_REQUIRED WORK_. Take each line of the data that contains the string "agent" and copy it.

_THE RECORDS_.
==========
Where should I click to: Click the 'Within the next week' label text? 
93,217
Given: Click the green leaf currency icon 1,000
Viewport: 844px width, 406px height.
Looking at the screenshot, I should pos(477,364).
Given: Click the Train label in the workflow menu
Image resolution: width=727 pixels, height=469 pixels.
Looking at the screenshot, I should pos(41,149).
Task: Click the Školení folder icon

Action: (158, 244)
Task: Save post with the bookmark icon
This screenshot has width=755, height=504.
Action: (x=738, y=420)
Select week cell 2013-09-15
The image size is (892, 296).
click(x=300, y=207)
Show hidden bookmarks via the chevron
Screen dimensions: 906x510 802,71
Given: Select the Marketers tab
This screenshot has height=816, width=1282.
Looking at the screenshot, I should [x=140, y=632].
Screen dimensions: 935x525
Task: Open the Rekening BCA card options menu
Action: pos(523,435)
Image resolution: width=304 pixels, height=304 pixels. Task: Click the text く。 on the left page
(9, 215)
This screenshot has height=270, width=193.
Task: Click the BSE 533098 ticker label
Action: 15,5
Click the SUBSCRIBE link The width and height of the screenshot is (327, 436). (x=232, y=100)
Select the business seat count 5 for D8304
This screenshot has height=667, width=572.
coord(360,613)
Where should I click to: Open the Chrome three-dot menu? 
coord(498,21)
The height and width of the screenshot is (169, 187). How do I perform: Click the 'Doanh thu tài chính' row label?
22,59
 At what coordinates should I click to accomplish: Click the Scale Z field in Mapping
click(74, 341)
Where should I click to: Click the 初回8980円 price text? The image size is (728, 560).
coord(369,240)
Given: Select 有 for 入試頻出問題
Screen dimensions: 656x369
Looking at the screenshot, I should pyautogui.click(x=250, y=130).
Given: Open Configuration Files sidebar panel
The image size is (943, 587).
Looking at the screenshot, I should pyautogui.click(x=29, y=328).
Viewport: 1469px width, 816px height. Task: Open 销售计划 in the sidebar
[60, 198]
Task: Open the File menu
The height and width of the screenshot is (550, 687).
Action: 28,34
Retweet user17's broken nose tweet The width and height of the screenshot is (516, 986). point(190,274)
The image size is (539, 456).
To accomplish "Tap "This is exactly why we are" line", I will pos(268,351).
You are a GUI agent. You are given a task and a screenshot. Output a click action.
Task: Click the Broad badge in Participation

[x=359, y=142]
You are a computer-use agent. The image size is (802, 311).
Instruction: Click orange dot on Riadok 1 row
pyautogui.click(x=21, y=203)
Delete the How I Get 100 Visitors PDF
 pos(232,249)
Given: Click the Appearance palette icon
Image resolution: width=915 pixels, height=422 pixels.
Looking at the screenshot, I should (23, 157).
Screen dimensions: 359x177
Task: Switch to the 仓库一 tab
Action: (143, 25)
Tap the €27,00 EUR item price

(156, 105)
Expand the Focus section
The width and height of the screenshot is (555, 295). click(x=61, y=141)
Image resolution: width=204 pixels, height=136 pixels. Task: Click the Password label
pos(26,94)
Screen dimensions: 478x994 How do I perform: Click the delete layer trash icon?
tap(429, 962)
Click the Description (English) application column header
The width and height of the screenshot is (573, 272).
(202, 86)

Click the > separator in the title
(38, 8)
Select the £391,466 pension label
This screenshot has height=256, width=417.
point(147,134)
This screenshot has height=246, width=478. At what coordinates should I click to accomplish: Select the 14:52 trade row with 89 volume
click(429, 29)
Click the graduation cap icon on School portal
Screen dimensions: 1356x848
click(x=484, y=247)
==========
_SOLUTION FOR THIS TASK_.
You are a GUI agent. You are given a task and a screenshot. Output a click action.
You are a computer-use agent. The image size is (802, 311).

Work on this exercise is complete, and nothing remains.